Items from a dataset:
+++++
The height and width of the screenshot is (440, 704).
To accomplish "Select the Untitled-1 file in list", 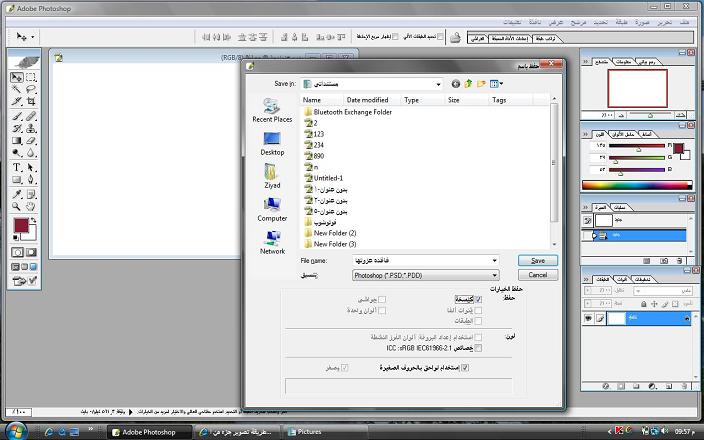I will 329,178.
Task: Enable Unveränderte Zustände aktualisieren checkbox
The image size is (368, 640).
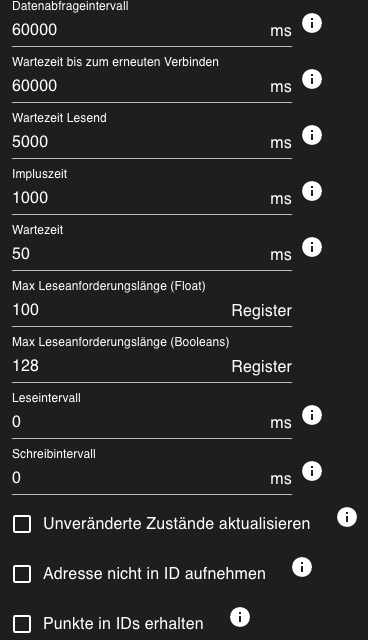Action: click(22, 524)
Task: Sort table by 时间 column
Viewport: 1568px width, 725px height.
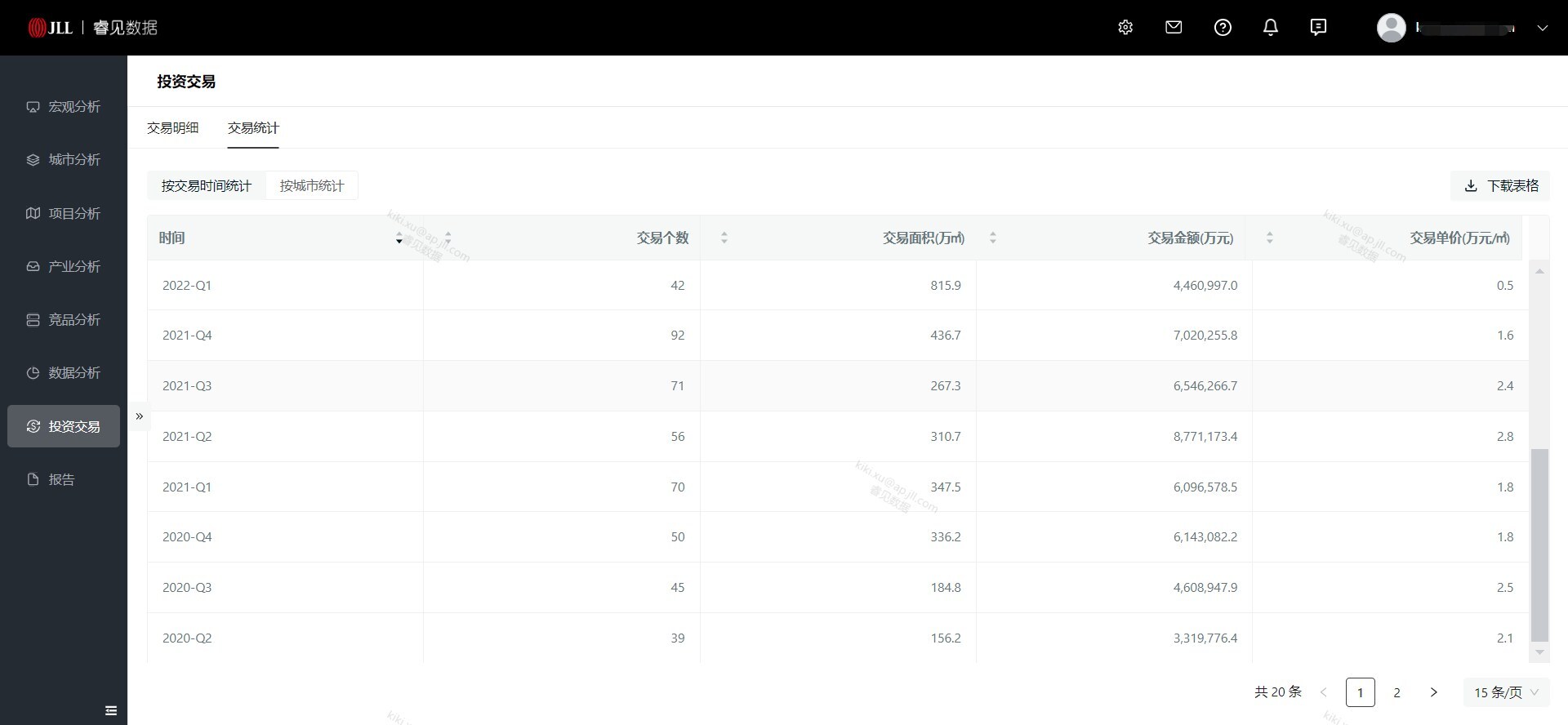Action: tap(399, 238)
+++++
▸ **Goal of the exercise**:
Every line that holds the string "Task" must be copied from the records above.

▸ **The answer**:
Task: Enable Unveränderte Zustände aktualisieren checkbox
Task: Sort table by 时间 column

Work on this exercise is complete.